* WORK INSTRUCTION *
Where a line contains "Task: Click the Incoming", begin there and restate word for word every line to the end of the entries below, pictures excluded.

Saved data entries
..........
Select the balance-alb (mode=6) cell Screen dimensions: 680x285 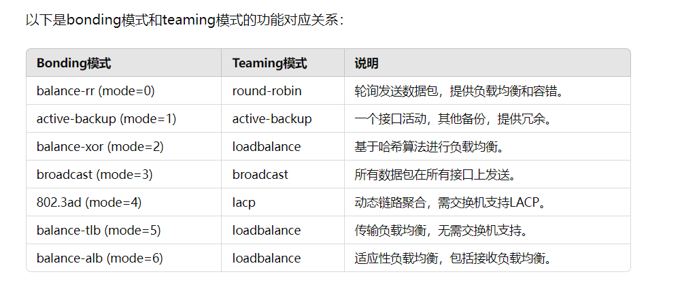pyautogui.click(x=124, y=258)
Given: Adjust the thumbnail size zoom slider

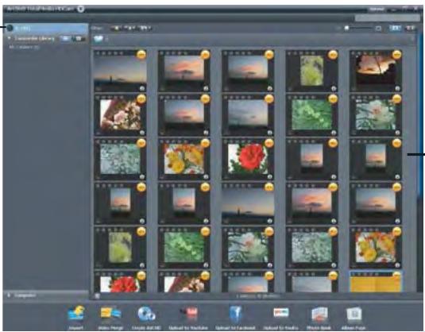Looking at the screenshot, I should tap(360, 28).
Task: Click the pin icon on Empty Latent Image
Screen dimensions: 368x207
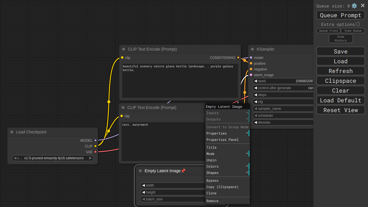Action: point(183,171)
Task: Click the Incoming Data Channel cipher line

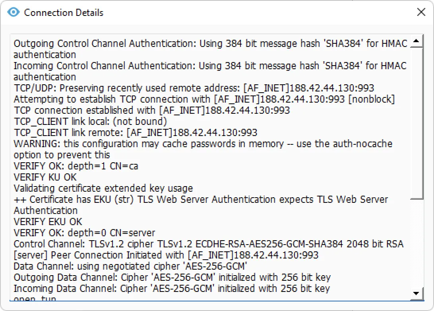Action: (159, 288)
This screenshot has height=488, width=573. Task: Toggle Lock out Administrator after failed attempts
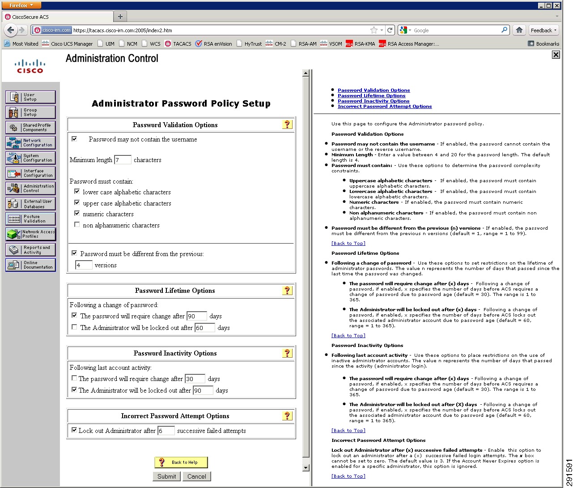(74, 430)
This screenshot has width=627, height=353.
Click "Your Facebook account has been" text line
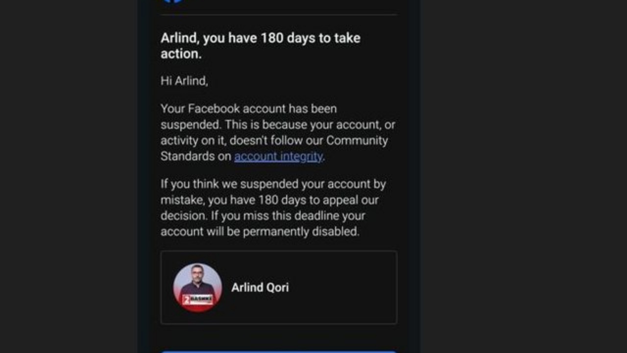coord(248,108)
..........
* SOLUTION *
Task: Click the Incoming Data Channel cipher line

Action: (159, 288)
This screenshot has height=488, width=573. Task: Toggle Lock out Administrator after failed attempts
(74, 430)
This screenshot has width=627, height=353.
Click "Your Facebook account has been" text line
coord(248,108)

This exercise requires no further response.